萧十一朗居然没有否认,淡淡地道:“我与他们交手时,只用了三招,而且有声明在先,三招不能取胜,就算我败了。”
李红樱冷笑道:“你与我们交手,准备用几招?”
萧十一郎道:“三招!”
三招!
红樱绿柳剑昔年纵横天下,号称无敌,那时萧十一郎只怕还未出世。
现在他与这两人交手,居然也准备只用三招。
风四娘的身子若还能动,一定早己跳了起来。
纵然逍遥侯复生,也绝不敢说能在三招中击败他们的。
就连三百招都很难。
能不败已不容易。
风四娘看着萧十一郎,她实在想看看这人是不是真的疯了。
红樱绿柳也在看着萧十一郎,两个人非但没有发怒,反而突然冷静下来。
李红樱冷冷道:“我们的剑长只七寸,你的棍却有一丈二寸。”
杨绿柳道:“你以长击短,以强制险,以为我们根本就很难近你的身?”
李红樱道:“你自以为纵然不胜,至少已先立于不败之地。”
杨绿柳道:“所以你故意激怒我们?”
李红樱道:“你既然只用三招,以我两人的身份,当然也不能多用一招。”
杨绿柳道:“你认为我们绝对无法在三招内击败你。”
李红樱道:“可是你错了。”
萧十一郎静静地听着,等着他们说下去,杨绿柳又问道:“你知不知道剑术练到最高峰时,就能以气驭剑,取人首级于百步之外。”
以气驭剑!
听见这四个字,萧十一郎的脸色也不禁变了。
这种剑术在武林中传说已久,但无论谁都认为那只不过是传说而已。
—种神话般的传说,因为古往今来,根本就没有人能练成这种剑术。
难道红樱绿柳的剑术,真的已能达到这种至高无上的境界?
李红樱道:“江湖中人,一向都认为‘以气驭剑’,只不过是神话而已,其实这种剑术,并不是绝对练不成的。”
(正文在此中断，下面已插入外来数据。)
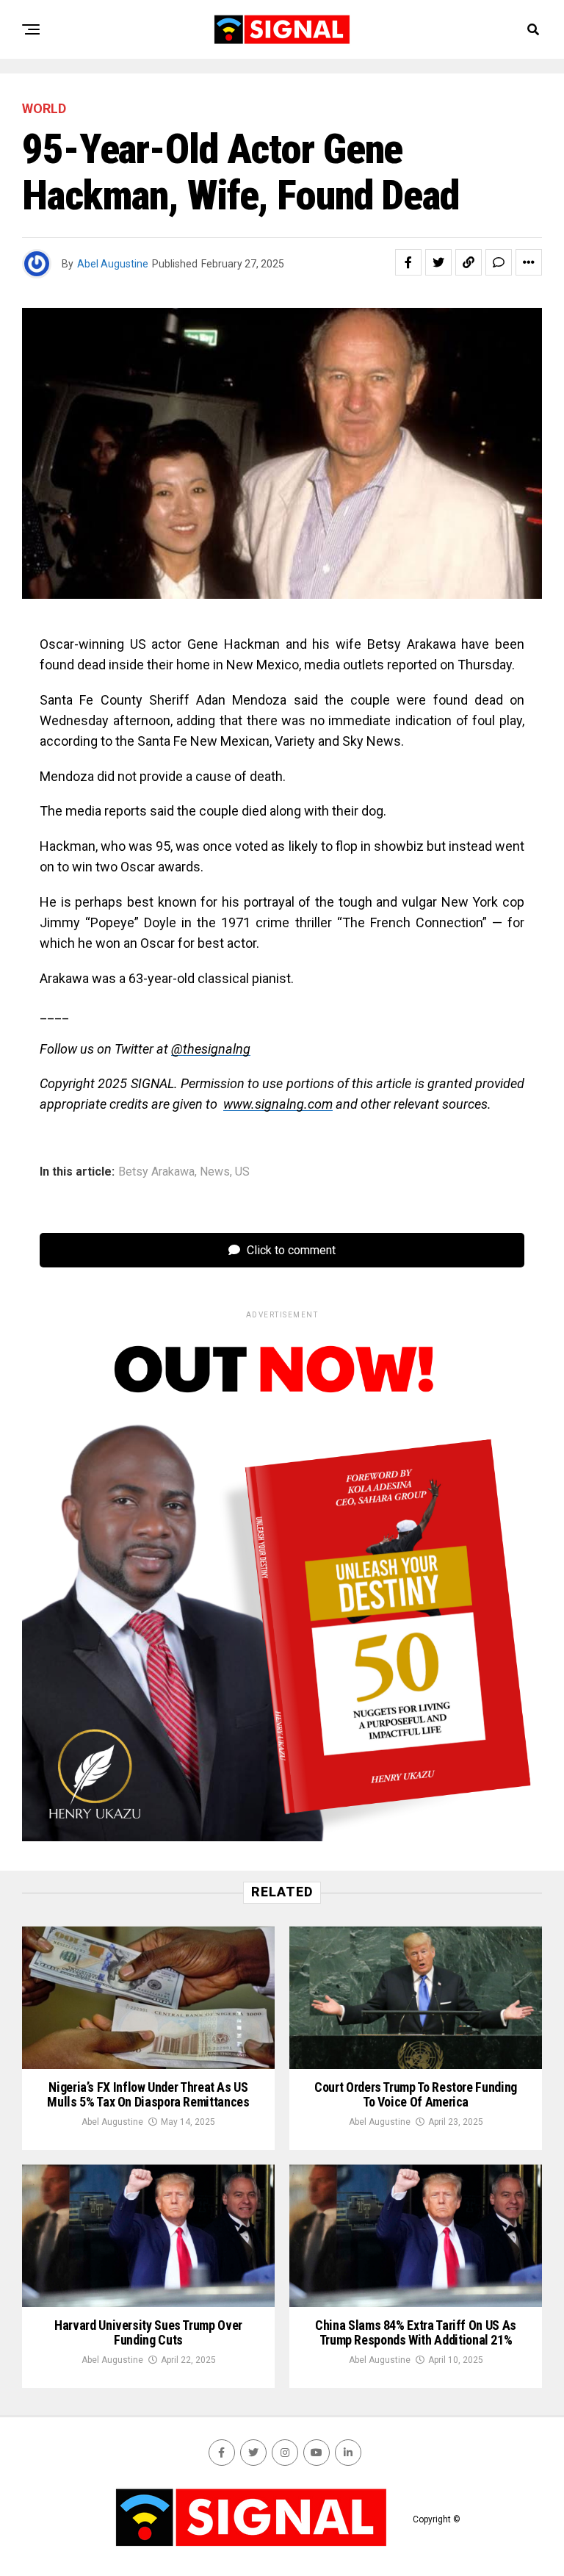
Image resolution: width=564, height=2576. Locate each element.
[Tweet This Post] (438, 262)
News (215, 1172)
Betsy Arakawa (156, 1172)
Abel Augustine (112, 264)
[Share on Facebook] (408, 262)
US (242, 1172)
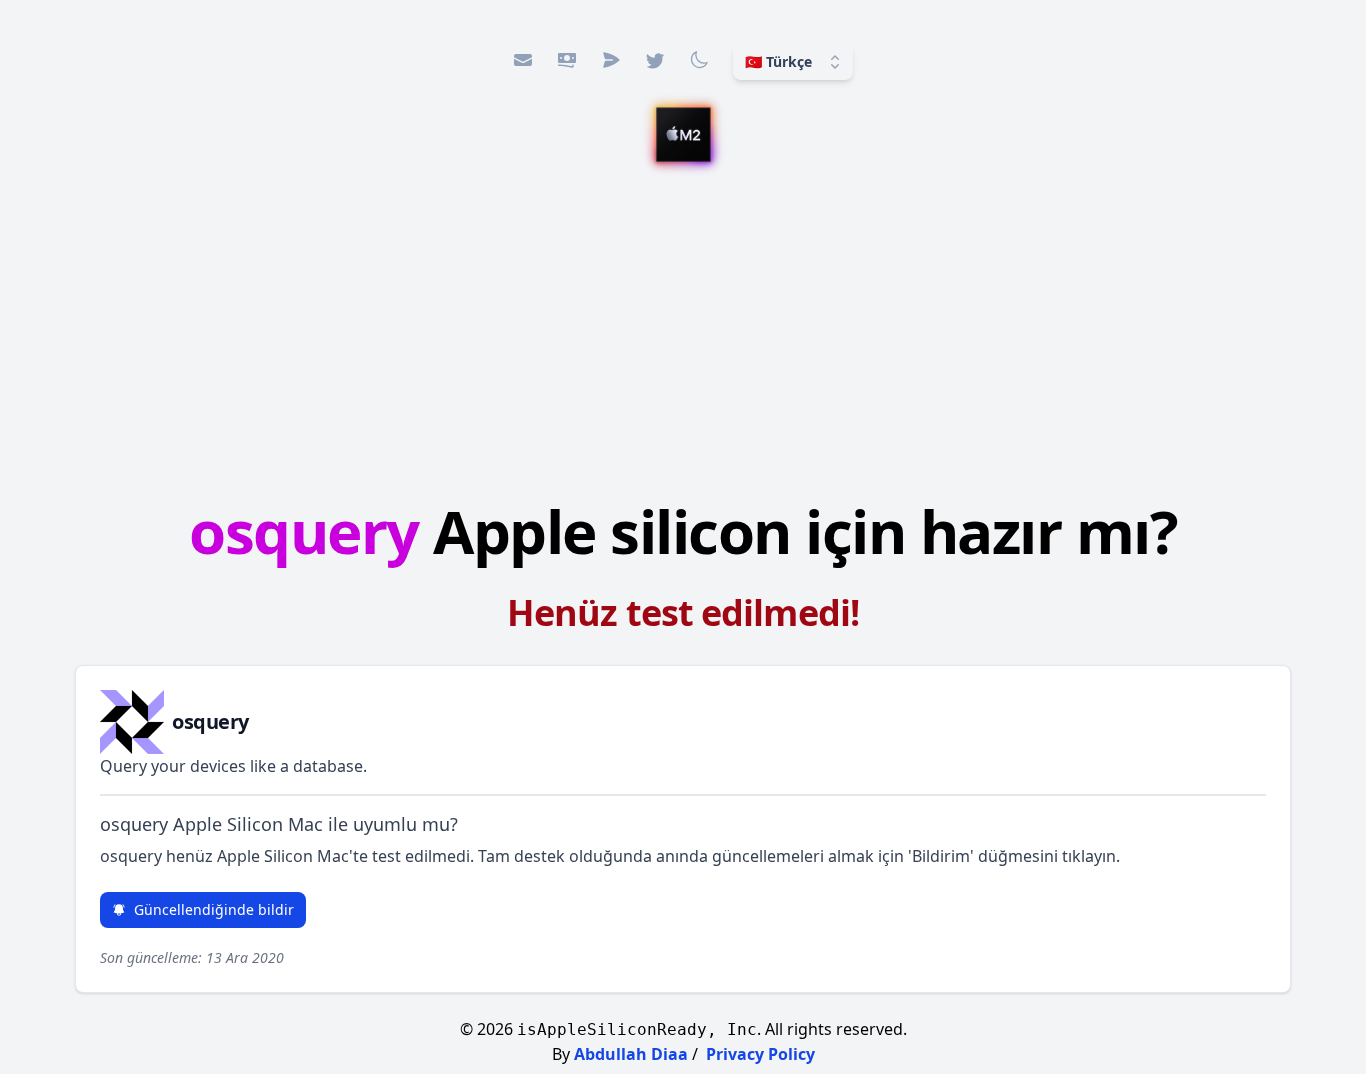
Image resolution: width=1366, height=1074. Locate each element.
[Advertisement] (683, 335)
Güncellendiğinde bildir (214, 909)
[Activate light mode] (699, 60)
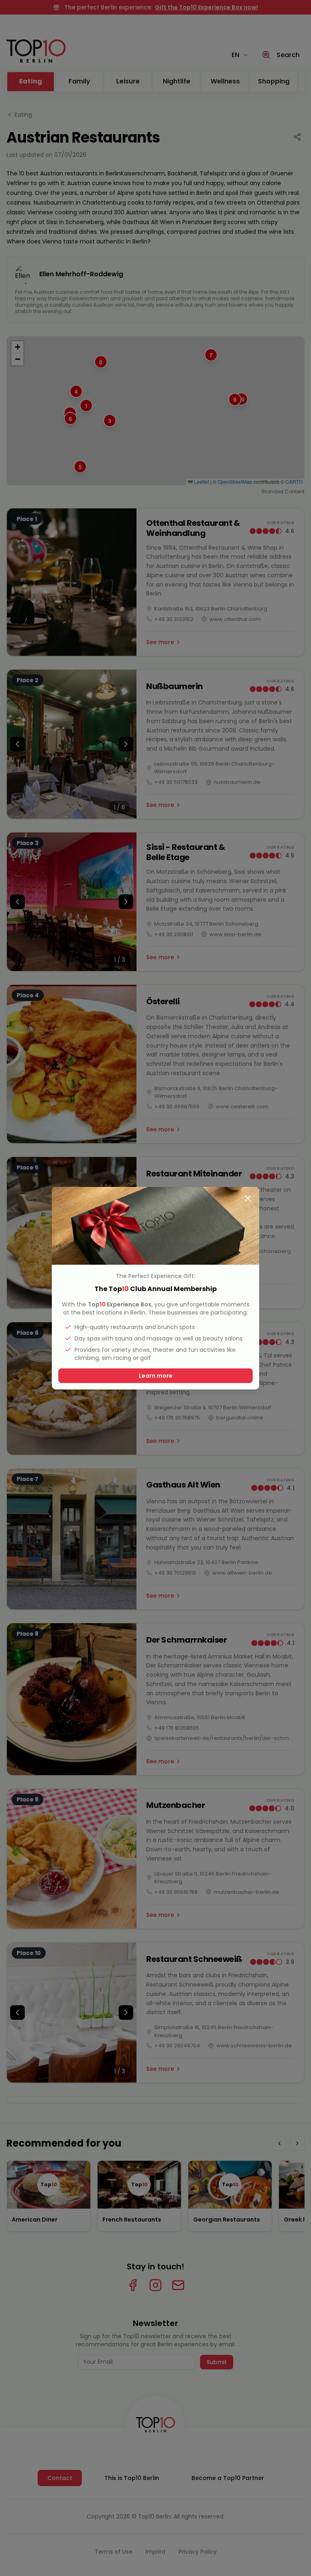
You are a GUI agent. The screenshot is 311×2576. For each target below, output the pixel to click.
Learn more (156, 1376)
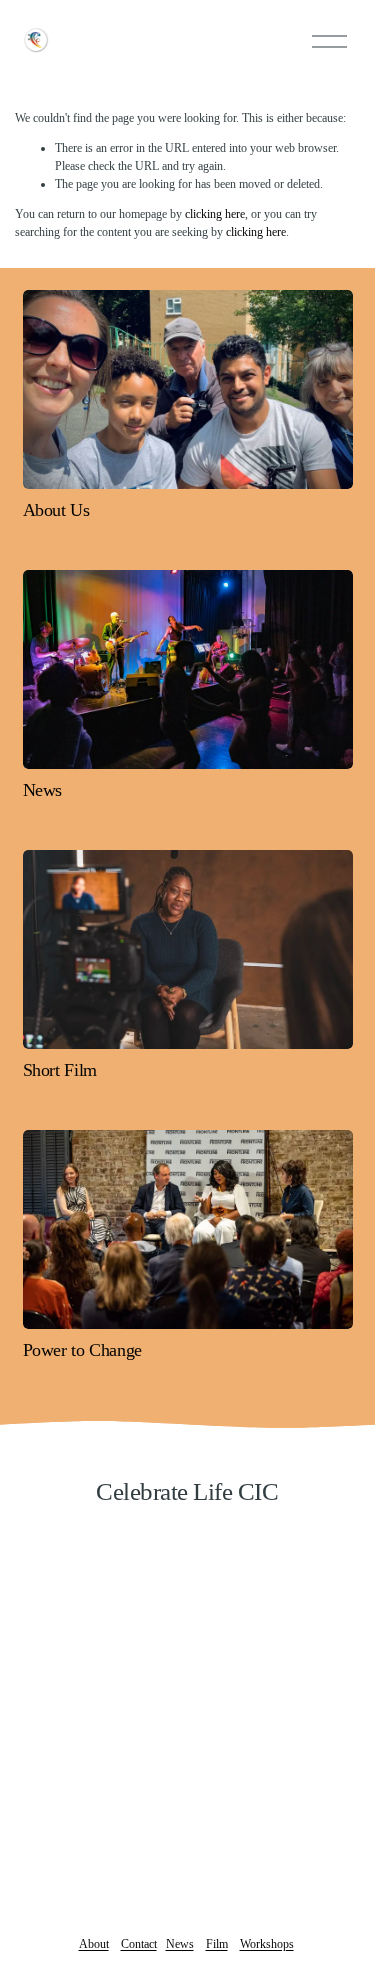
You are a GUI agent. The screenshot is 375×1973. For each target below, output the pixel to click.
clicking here (215, 214)
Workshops (267, 1944)
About (94, 1944)
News (180, 1944)
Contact (139, 1944)
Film (217, 1944)
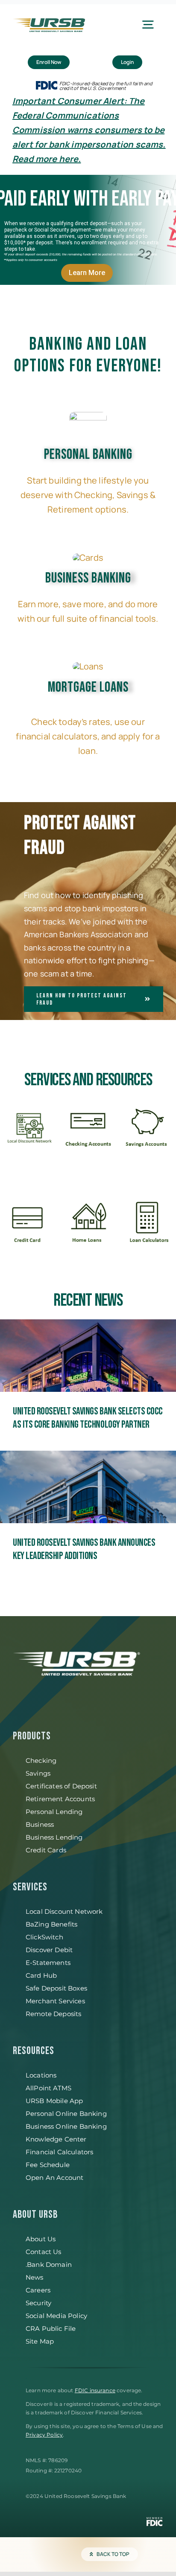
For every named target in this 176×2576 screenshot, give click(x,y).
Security (38, 2303)
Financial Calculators (59, 2152)
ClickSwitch (44, 1937)
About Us (41, 2239)
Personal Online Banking (66, 2113)
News (35, 2277)
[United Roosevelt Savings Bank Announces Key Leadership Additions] (88, 1508)
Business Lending (54, 1837)
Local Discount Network (64, 1911)
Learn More (87, 273)
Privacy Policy (44, 2434)
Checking (41, 1760)
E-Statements (48, 1963)
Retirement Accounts (60, 1799)
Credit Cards (46, 1850)
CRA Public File (51, 2328)
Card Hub (41, 1975)
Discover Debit (49, 1950)
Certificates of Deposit (61, 1786)
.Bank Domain (49, 2264)
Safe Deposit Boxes (56, 1988)
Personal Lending (54, 1812)
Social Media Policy (56, 2316)
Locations (41, 2075)
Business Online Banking (66, 2126)
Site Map (40, 2341)
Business (40, 1824)
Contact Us (44, 2252)
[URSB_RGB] (49, 22)
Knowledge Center (56, 2139)
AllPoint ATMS (48, 2088)
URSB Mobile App (54, 2101)
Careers (38, 2290)
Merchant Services (55, 2001)
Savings (38, 1773)
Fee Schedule (48, 2165)
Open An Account (54, 2177)
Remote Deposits (53, 2014)
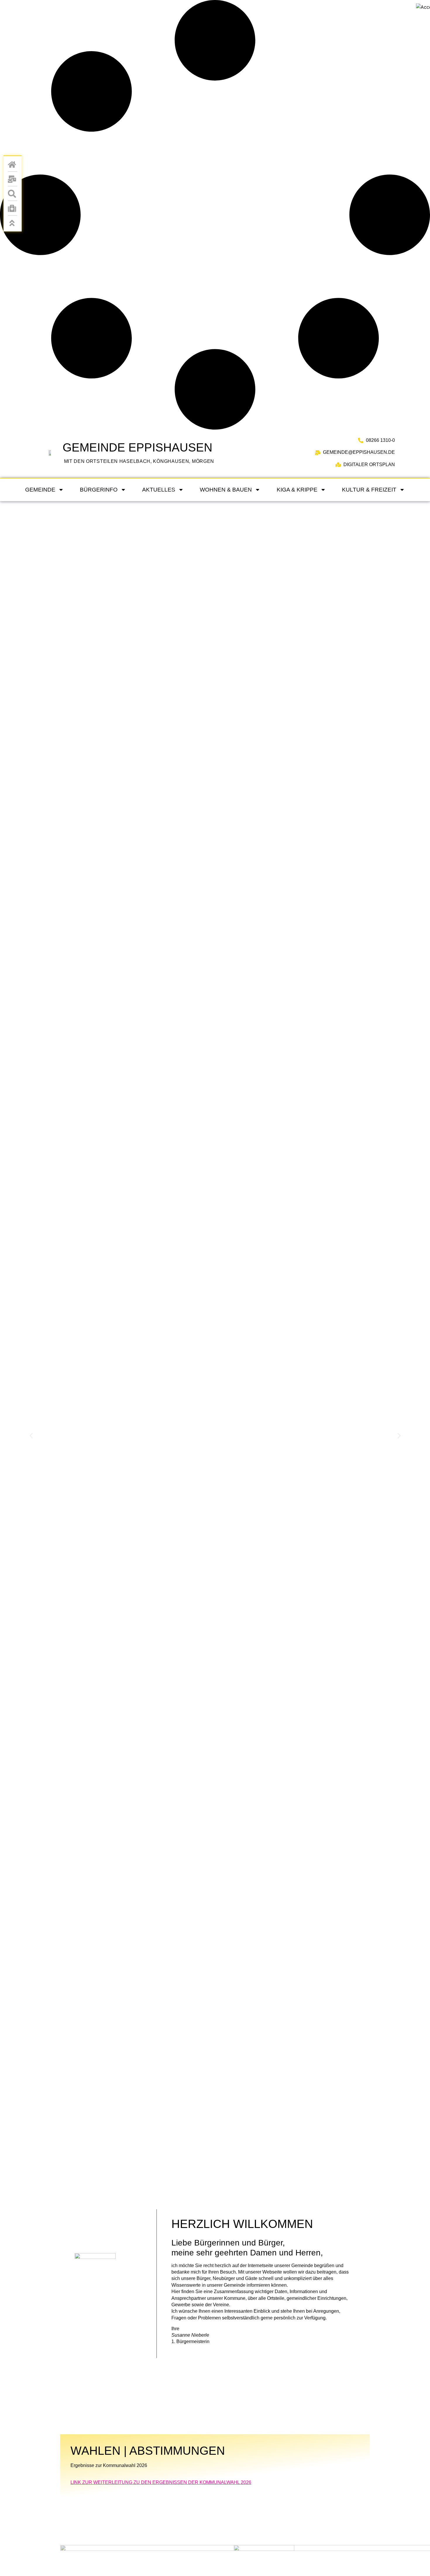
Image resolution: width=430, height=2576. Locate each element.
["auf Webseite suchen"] (12, 194)
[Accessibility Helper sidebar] (423, 7)
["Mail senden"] (12, 179)
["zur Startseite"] (49, 452)
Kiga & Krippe (297, 490)
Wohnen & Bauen (226, 490)
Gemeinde (40, 490)
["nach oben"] (12, 223)
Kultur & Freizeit (369, 490)
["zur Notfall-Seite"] (12, 208)
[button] (31, 1436)
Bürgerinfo (99, 490)
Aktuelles (158, 490)
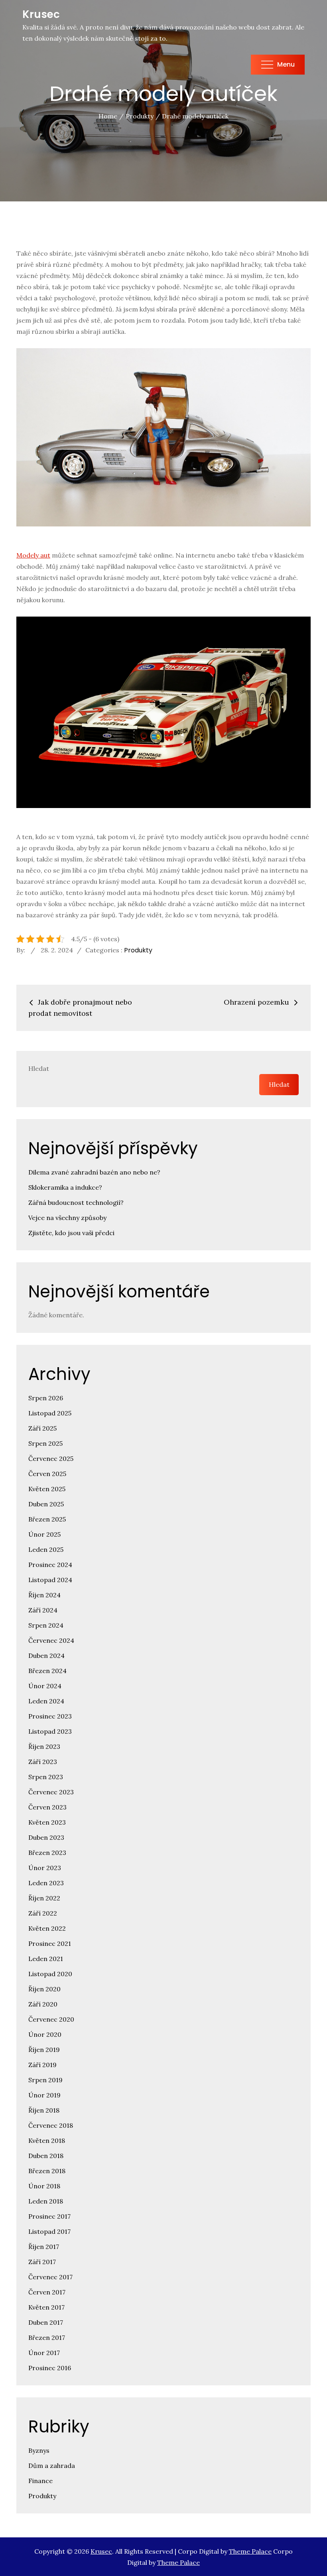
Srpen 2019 (45, 2080)
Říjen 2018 (43, 2110)
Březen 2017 (46, 2337)
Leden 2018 (45, 2201)
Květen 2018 (46, 2140)
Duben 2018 (45, 2156)
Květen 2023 (47, 1822)
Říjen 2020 (44, 1989)
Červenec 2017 (50, 2277)
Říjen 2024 (44, 1595)
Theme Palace (250, 2551)
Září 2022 (42, 1913)
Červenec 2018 (50, 2125)
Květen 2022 (47, 1928)
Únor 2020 (44, 2034)
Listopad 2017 (49, 2231)
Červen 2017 (46, 2292)
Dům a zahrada (51, 2466)
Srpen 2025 (45, 1443)
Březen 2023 (47, 1853)
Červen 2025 (47, 1474)
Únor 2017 (44, 2353)
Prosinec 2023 (50, 1716)
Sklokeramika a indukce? (65, 1187)
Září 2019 (42, 2065)
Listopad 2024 (50, 1580)
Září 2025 (42, 1428)
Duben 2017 (45, 2322)
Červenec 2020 (51, 2019)
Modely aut (33, 555)
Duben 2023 (46, 1837)
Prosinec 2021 (49, 1943)
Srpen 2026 (45, 1398)
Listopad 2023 (50, 1731)
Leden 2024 (46, 1701)
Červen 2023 (47, 1807)
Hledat (38, 1068)
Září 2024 (42, 1610)
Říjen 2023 (44, 1746)
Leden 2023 (46, 1883)
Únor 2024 (44, 1686)
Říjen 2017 (43, 2247)
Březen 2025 (47, 1519)
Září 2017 (42, 2262)
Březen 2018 (46, 2171)
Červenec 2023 (51, 1792)
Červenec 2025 (50, 1458)
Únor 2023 (44, 1868)
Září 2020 (42, 2004)
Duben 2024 (46, 1656)
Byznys (38, 2450)
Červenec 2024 (51, 1640)
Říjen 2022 (44, 1898)
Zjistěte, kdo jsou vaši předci (71, 1233)
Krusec (41, 14)
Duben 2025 (46, 1504)
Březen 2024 (47, 1671)
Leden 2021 (45, 1959)
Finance (40, 2481)
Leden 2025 (45, 1549)
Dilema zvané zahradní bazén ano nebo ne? (94, 1172)
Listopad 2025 (49, 1413)
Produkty (138, 950)
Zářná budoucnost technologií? (76, 1202)
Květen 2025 (46, 1489)
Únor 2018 (44, 2186)
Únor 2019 (44, 2095)
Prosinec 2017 (49, 2216)
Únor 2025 (44, 1534)
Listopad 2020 (50, 1974)
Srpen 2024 (45, 1625)
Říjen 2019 (44, 2050)
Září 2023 (42, 1762)
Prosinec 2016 (49, 2368)
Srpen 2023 (45, 1777)
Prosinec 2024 (50, 1565)
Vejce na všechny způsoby (67, 1218)
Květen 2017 (46, 2307)
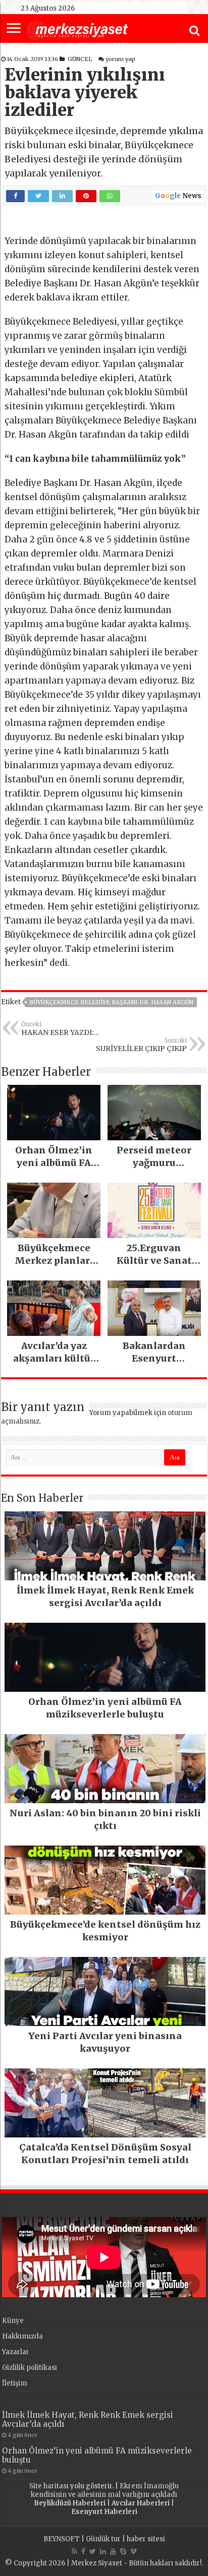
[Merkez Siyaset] (77, 29)
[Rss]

杨绿柳道:“只不过一个人若要练成这种剑术,至少要有一百五十中的苦功。”
李红樱道:“无论谁也不能活到那么久的。”
杨绿柳道:“我们也不能。”
李红樱道:“就算真的有人能活到一百五十岁,也不可能将一百五十年的光阴,全部一心一意地用来练剑。”
杨绿柳道:“所以我们也并没有练成这种剑术。”
听了这句,萧十一郎总算松了口气、李红樱道:“我们七岁练剑,至今已有七十四年。”
他们竟都是八十以上的老人,杨绿柳道:“这七十四年来,我们真正在练剑的时候,最多只不过有二十多年而已。”
李红樱道:“所以我们直到现在,也只能练到以气驭线,以线驭剑的境地。”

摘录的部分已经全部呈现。